**Directions for this task:** Take the entries below and print, exactly, the stretch from the line containing "Click the 分享 share label" through the line containing "Task: Switch to the Engine Hours tab", both included.

**Data records:**
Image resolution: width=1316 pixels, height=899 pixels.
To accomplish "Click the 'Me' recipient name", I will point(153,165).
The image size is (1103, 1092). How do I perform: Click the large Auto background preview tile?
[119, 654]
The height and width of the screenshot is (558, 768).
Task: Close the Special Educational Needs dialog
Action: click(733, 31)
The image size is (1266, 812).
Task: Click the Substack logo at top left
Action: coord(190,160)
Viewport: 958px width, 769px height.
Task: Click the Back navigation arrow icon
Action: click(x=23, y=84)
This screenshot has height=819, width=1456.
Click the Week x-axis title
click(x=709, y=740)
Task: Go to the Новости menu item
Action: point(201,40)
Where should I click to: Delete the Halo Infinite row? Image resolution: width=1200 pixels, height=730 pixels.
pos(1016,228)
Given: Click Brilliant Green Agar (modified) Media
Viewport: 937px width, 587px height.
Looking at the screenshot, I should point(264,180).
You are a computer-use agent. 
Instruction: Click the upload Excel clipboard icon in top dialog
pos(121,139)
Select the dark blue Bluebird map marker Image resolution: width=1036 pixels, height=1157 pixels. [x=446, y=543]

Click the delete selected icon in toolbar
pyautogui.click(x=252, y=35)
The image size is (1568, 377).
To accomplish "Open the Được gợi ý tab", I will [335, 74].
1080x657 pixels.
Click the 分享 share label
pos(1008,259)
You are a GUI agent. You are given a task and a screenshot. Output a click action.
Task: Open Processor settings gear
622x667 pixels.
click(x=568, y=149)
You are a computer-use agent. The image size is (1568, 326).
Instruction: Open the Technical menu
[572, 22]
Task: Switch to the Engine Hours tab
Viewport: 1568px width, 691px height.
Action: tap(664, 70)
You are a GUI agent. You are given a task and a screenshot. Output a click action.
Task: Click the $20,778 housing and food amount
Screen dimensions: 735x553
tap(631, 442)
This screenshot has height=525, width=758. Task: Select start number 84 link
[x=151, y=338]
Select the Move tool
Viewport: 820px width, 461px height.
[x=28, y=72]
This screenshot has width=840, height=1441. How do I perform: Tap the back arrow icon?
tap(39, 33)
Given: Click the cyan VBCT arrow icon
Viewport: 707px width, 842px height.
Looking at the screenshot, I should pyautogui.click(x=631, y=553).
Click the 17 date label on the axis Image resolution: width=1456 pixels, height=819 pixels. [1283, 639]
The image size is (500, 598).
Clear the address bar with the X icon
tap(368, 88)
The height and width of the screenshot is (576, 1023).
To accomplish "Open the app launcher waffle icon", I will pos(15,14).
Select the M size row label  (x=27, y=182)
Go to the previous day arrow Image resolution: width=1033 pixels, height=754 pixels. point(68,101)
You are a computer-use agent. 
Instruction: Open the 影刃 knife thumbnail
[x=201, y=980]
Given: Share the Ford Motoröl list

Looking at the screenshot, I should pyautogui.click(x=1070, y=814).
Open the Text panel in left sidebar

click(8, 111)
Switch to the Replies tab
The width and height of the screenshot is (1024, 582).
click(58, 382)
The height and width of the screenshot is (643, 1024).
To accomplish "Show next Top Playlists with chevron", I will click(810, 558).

**Solution for this problem:**
Click the 分享 share label
pos(1008,259)
You are a GUI agent. You are given a task and a screenshot. Output a click action.
Task: Open Processor settings gear
622x667 pixels.
click(x=568, y=149)
You are a computer-use agent. The image size is (1568, 326).
Instruction: Open the Technical menu
[572, 22]
Task: Switch to the Engine Hours tab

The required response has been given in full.